As if it isn't already difficult enough for families on the bread-line to afford the required quantity of fresh produce, they're now being told to buy only perfectly ripe fruit and blemish-free vegetables (and we all know what they cost!). This approach to shopping (and, one assumes, gardening) is apparently even more important if you're planning to preserve or freeze the produce. Whatever happened to the concept of making jam from soft fruit bought cheap-as-chips or picked from the old cherry plum tree at the bottom of the garden? Or bottling your own woody pears that you know darn well will soften up as soon as they spend a few weeks in a jar of syrup? My preserving this year will consist of doing what I always do: stewing up the 40 kilograms of apples, complete with a few coddling moth holes and some bruises, that came courtesy of the wild tree down the road. I plan to bottle some, freeze some, and turn the rest (plus a few handfuls of completely imperfect blackberries – I figure the odd little worm can only up the protein content!) into jelly and paste.
As gardeners, we all know that real fruit and vegetables (the spray-free, home-grown or foraged, organic-as-we-can get'em sort) are seldom if ever "perfect". Gosh, if I waited around to harvest a cabbage that didn't have a few chew marks on its outer leaves, or a head of celery without leaf rust, I'd be waiting a long time! The skill of supplying your family with fruit and vegetables while keeping within a budget is not to be too precious about what you use.

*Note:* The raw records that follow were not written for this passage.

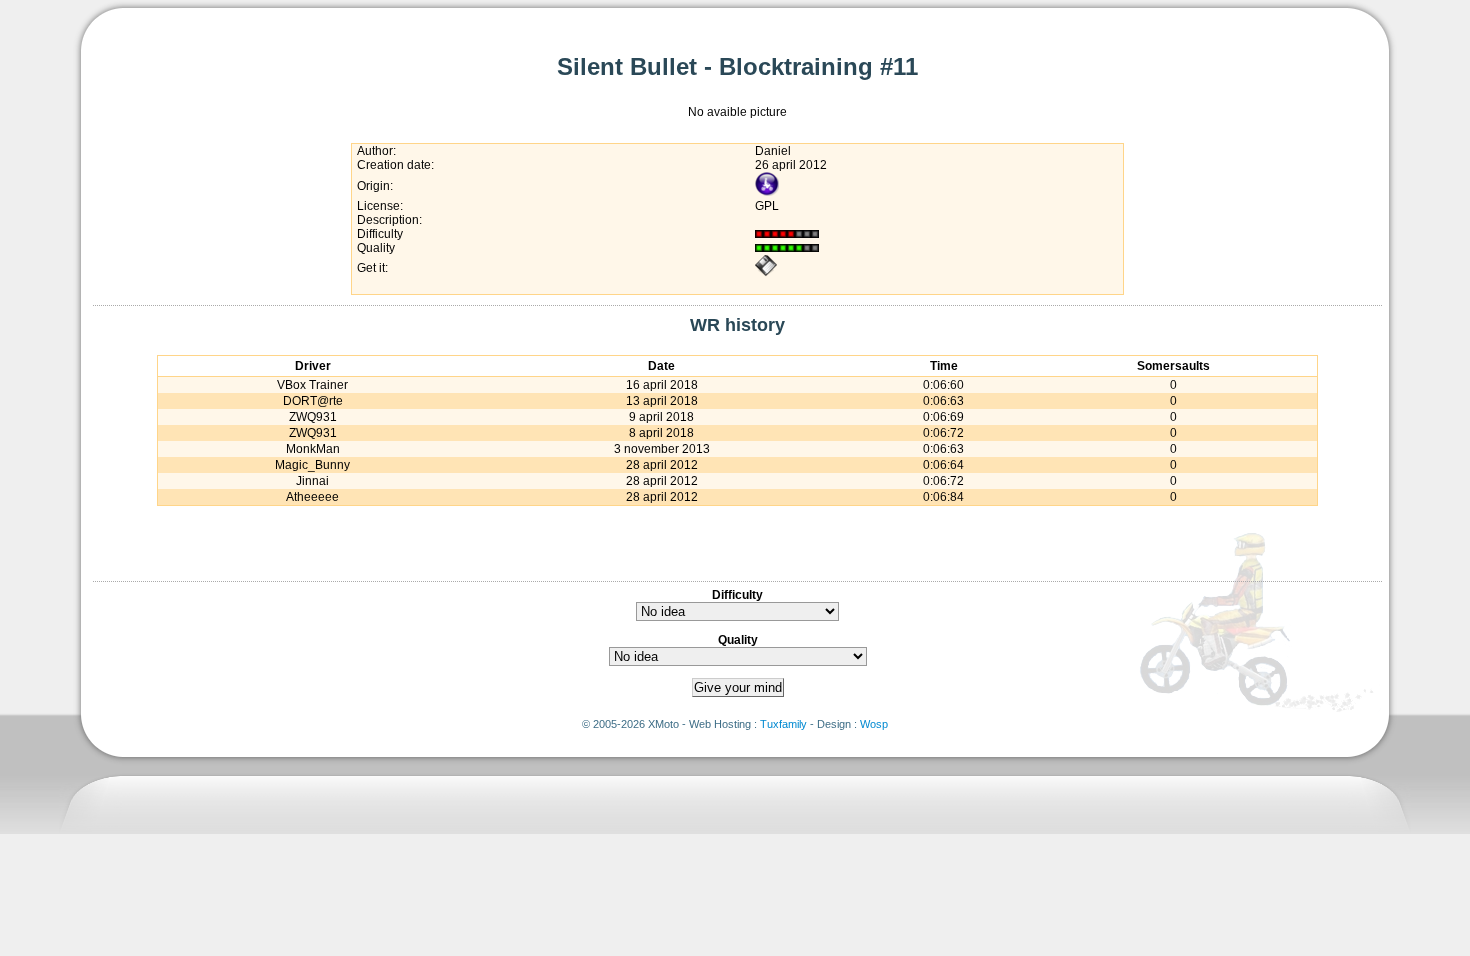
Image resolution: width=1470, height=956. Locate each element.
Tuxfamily (783, 724)
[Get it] (766, 273)
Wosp (874, 724)
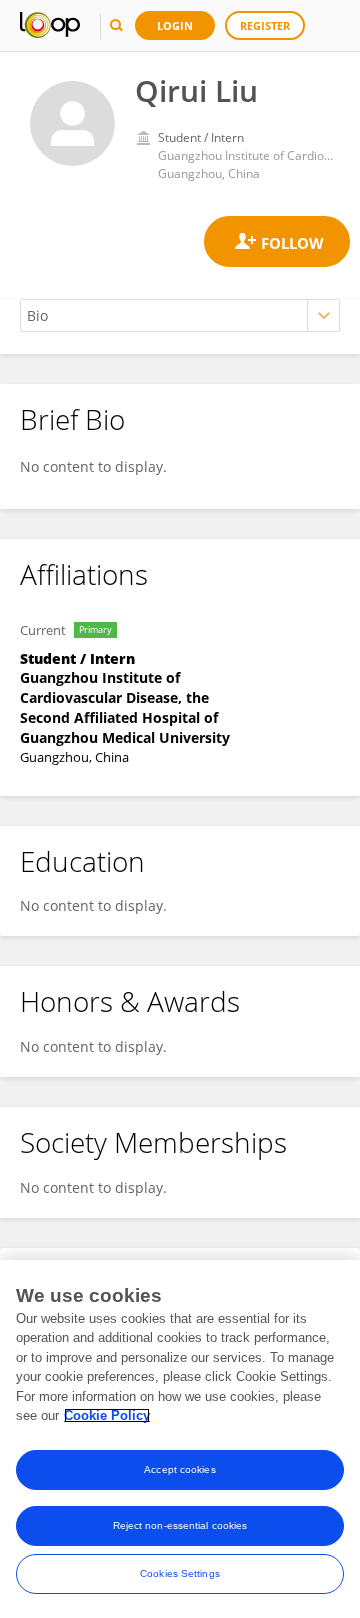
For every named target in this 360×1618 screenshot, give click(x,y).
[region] (180, 1439)
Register (265, 25)
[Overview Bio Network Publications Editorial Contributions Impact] (180, 315)
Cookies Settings (180, 1573)
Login (175, 25)
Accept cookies (179, 1469)
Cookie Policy (107, 1415)
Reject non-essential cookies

If the produce you buy isn't 100% fresh, or if the home-grown vegetables and fruit you harvest are slightly beyond their "use-by" date, it isn't the end of the world. If you're worried they may have lost some of their nutritional value through aging, simply eat more of them to make up for it!
That's my rant for the week – and now I'm away out to the garden to harvest a bucket of broad beans that I know have gone woody. Minced up with garlic and cumin as falafel, I couldn't hope to find a more delicious way of eating at least two of today's "seven-plus" helpings!